REQUIREMENT: The result should be a word-for-word retyping of the entries below, free of pictures.

━━━━

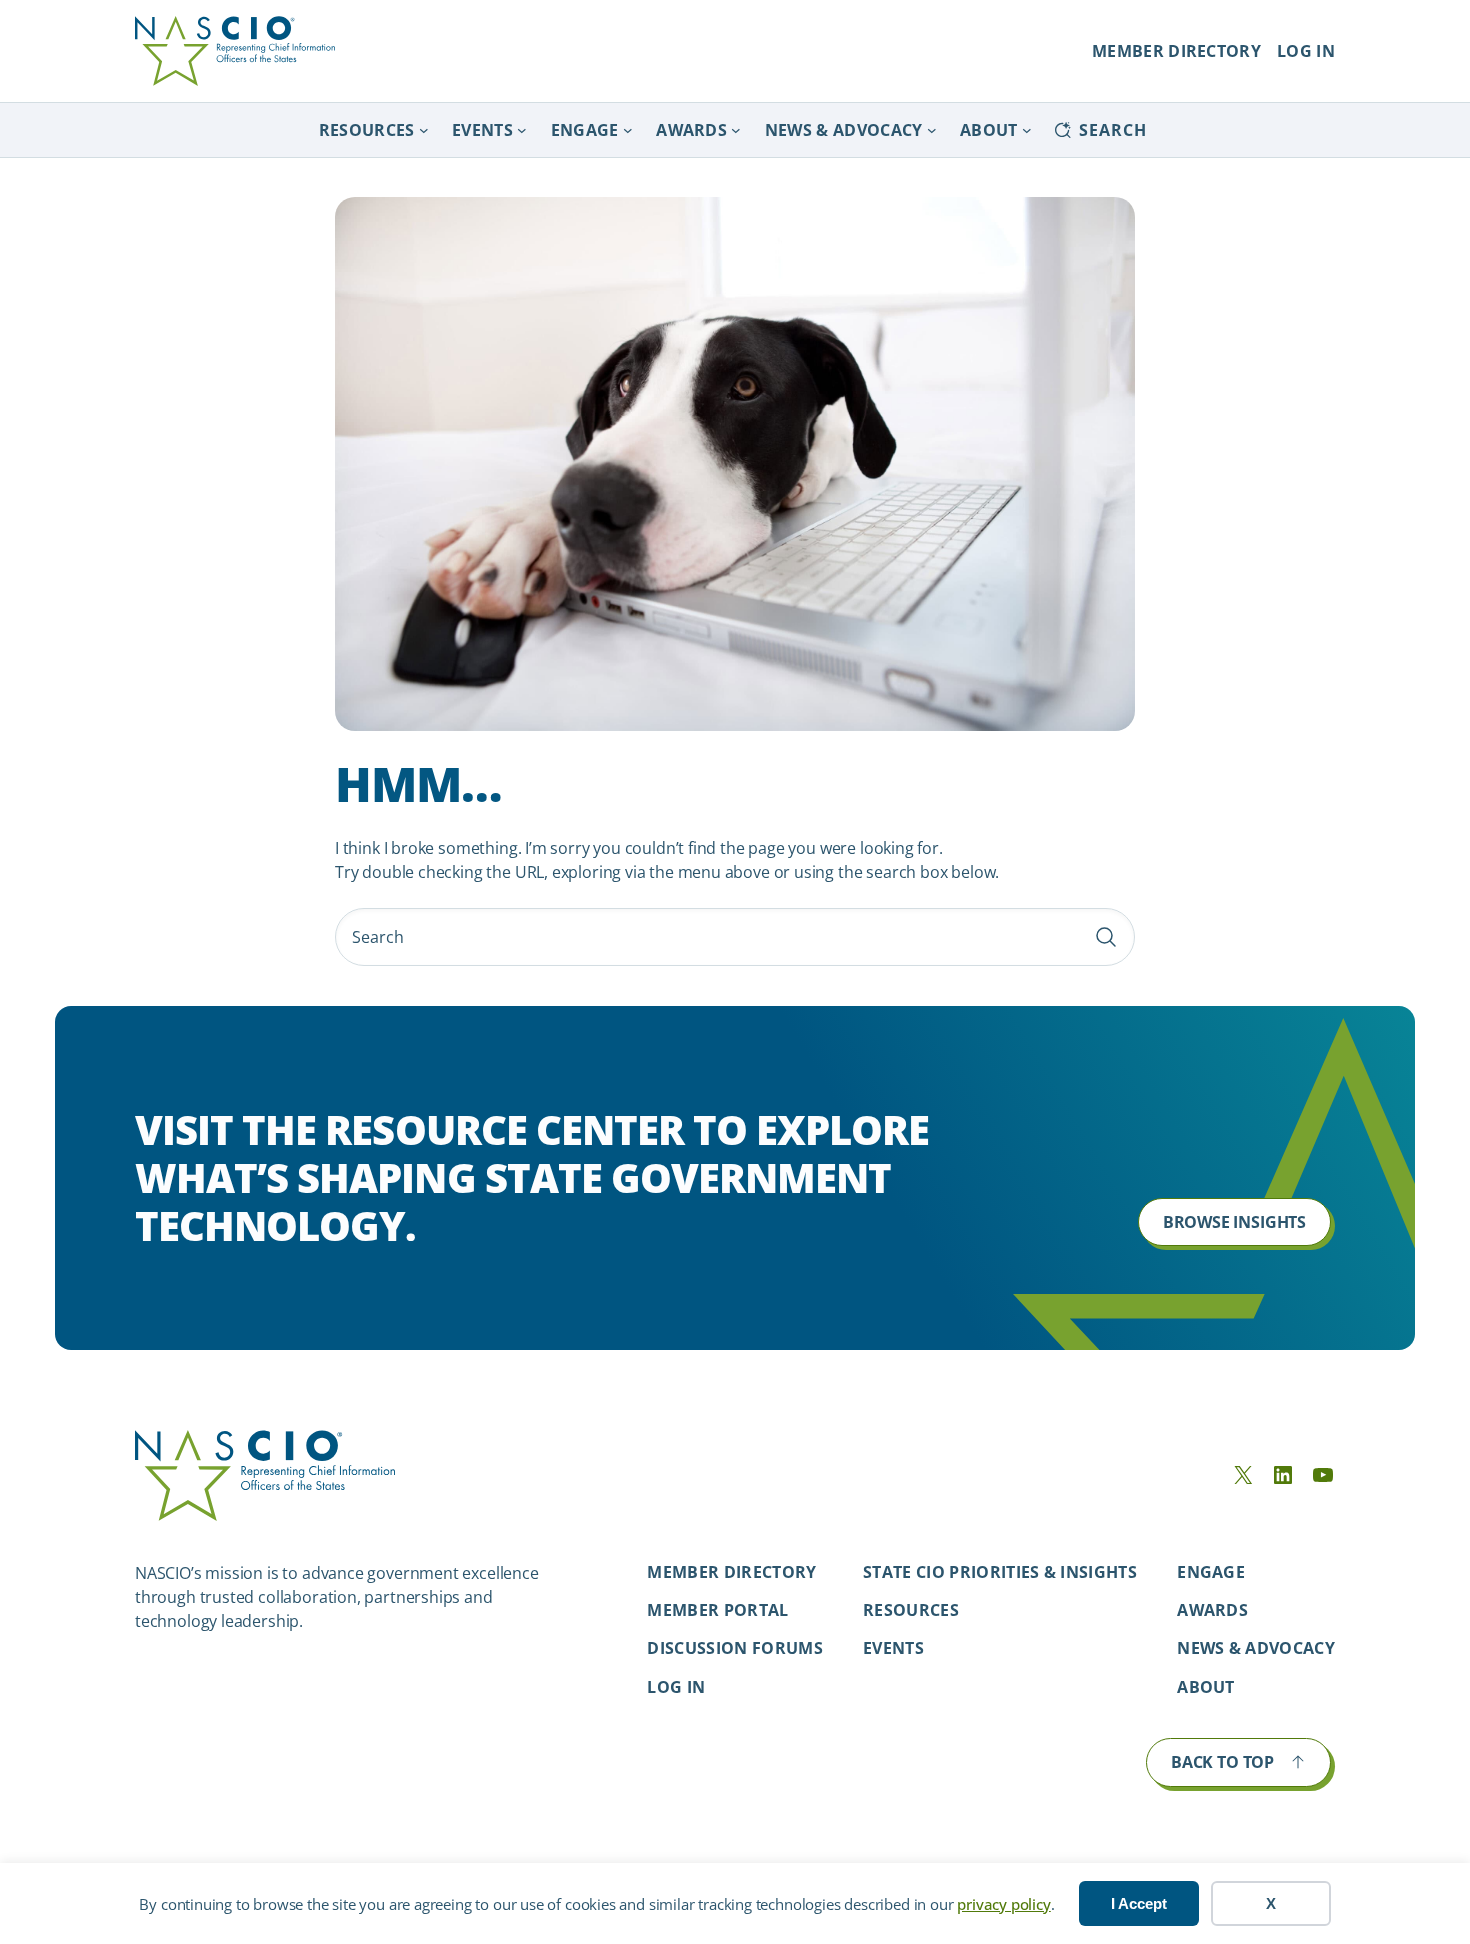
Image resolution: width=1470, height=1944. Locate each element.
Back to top (1222, 1762)
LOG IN (1306, 51)
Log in (676, 1687)
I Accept (1139, 1903)
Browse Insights (1234, 1222)
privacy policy (1003, 1904)
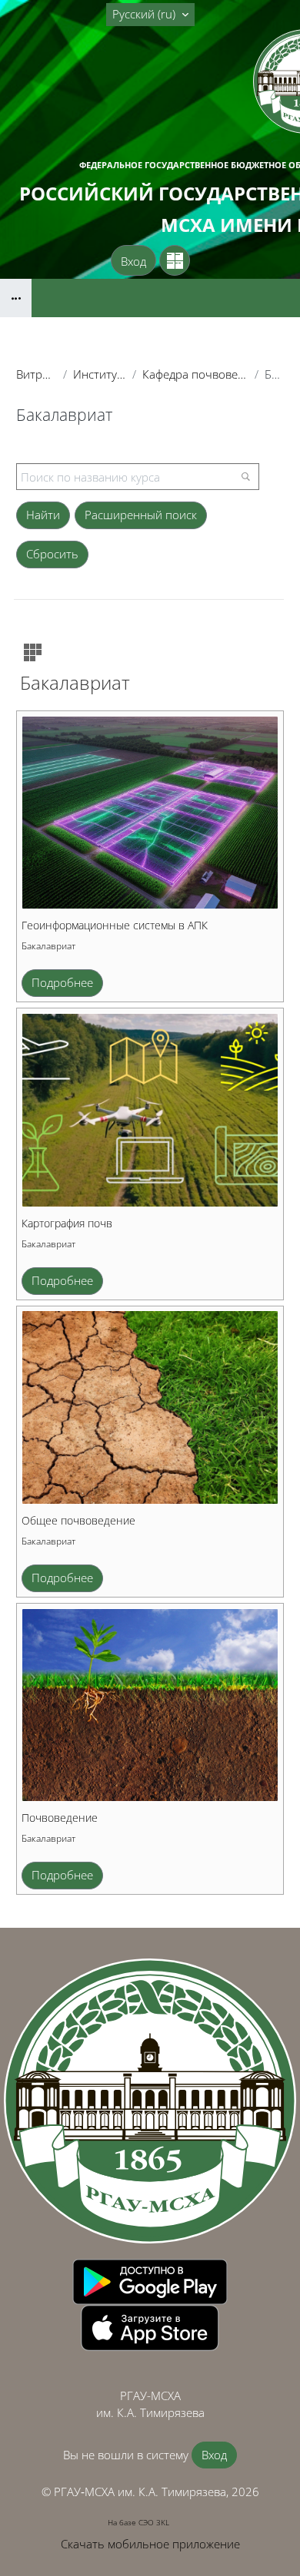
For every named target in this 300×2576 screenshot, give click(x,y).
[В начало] (150, 2100)
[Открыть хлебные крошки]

━━━━

OUTPUT OF THE EXERCISE:
Image resolution: width=1470, height=1944. Locate each element.
Back to top (1222, 1762)
LOG IN (1306, 51)
Log in (676, 1687)
I Accept (1139, 1903)
Browse Insights (1234, 1222)
privacy policy (1003, 1904)
For every named target in this 300×2576 screenshot, give click(x,y).
[В начало] (150, 2100)
[Открыть хлебные крошки]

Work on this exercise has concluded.